[Item-finding records]
= = = =

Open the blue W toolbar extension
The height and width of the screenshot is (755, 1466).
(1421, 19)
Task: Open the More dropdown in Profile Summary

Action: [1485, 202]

= = = =

- _EXERCISE_: Count the lines in the data above that contain the word "Open". Reply with that number alone.

- _TASK SOLUTION_: 2